In step S104 and step S106, a production method of the two-dimensional electrode array 14 and the row and column electrode array 16 can plate a metal electrode on a substrate as a thin film. The metal electrode can be made of gold, copper, aluminum, silver or indium tin oxide (ITO), and practical application of the metal electrode is not limited to the foresaid material. Then, a yellow light process can be used to make a photoresist on the metal electrode, and a mask or a laser can be used to manufacture an electrode unit pattern of the two-dimensional electrode array 14 and/or the row and column electrode array 16 on the photoresist, and then other process such as exposure imaging, thin film etching, and photoresist removal can be applied to generate the two-dimensional electrode array 14 and the row and column electrode array 16.
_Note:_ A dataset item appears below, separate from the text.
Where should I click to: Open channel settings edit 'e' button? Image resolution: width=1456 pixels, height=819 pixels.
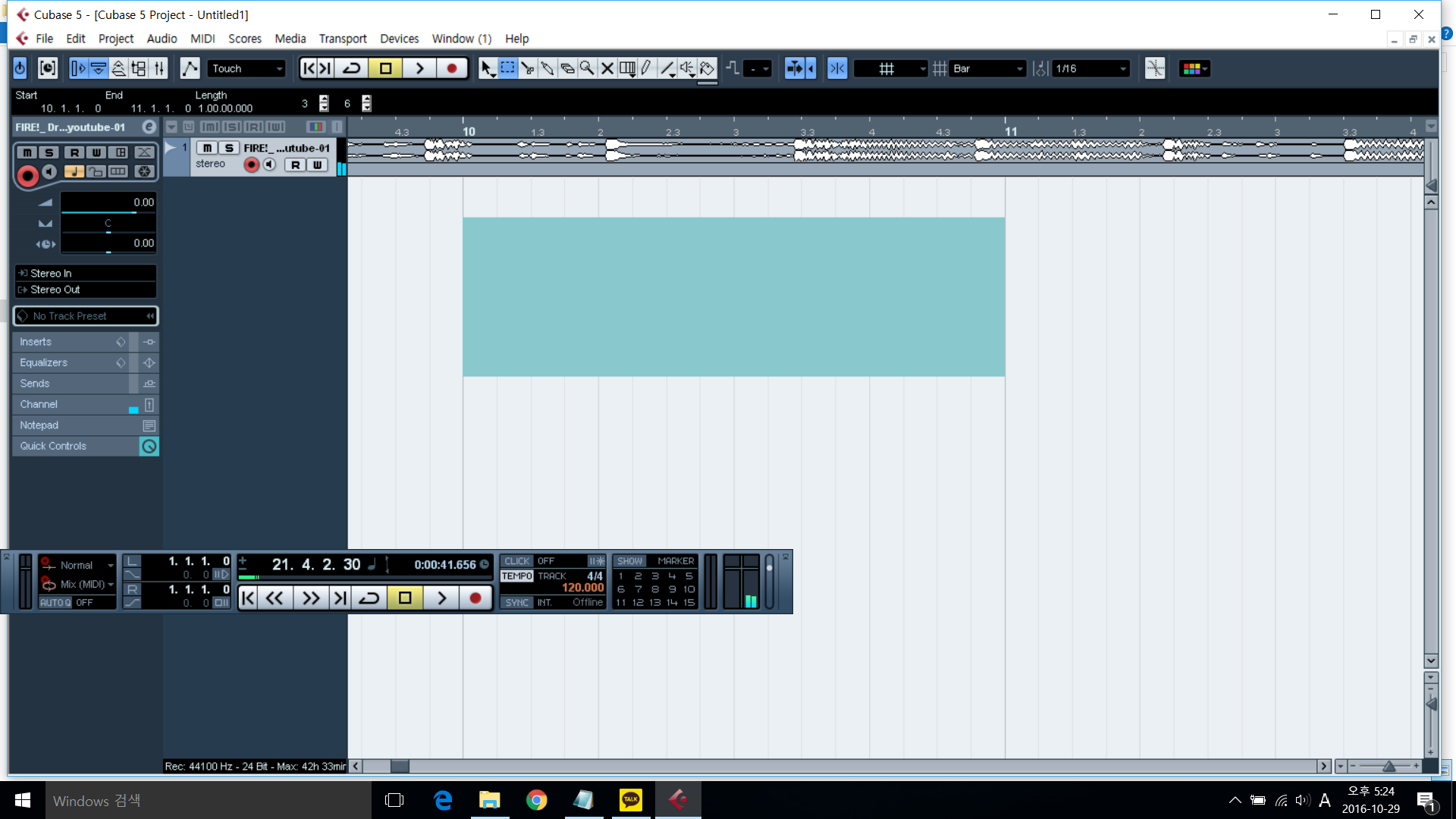pyautogui.click(x=149, y=127)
In conclusion, the ultrasonic transducing device of the present invention can combine advantages of the two-dimensional electrode array and the row and column electrode array while eliminating disadvantages. In the preferred embodiment, each two-dimensional electrode unit of the two-dimensional electrode array can be used to independently emit the ultrasonic signal for the large scale scanning operation, and the row electrode assembly or the column electrode assembly of the row and column electrode array can be further used to alternately receive the ultrasonic signal, so as to conform to a requirement of the large scale scanning operation by small increase of the channel number, thereby applying for the current ultrasonic system. Besides, the ultrasonic transducing device of the present invention can accurately control the intervals between the two-dimensional electrode array and each electrode unit of the row and column electrode array, which can effectively eliminate artifacts and provide preferred performance of resolution. The ultrasonic signal emitted by the two-dimensional electrode array can be used for energy healing, and therefore the ultrasonic transducing device of the present invention can further accomplish combination design of diagnosis and treatment.

Those skilled in the art will readily observe that numerous modifications and alterations of the device and method may be made while retaining the teachings of the invention. Accordingly, the above disclosure should be construed as limited only by the metes and bounds of the appended claims.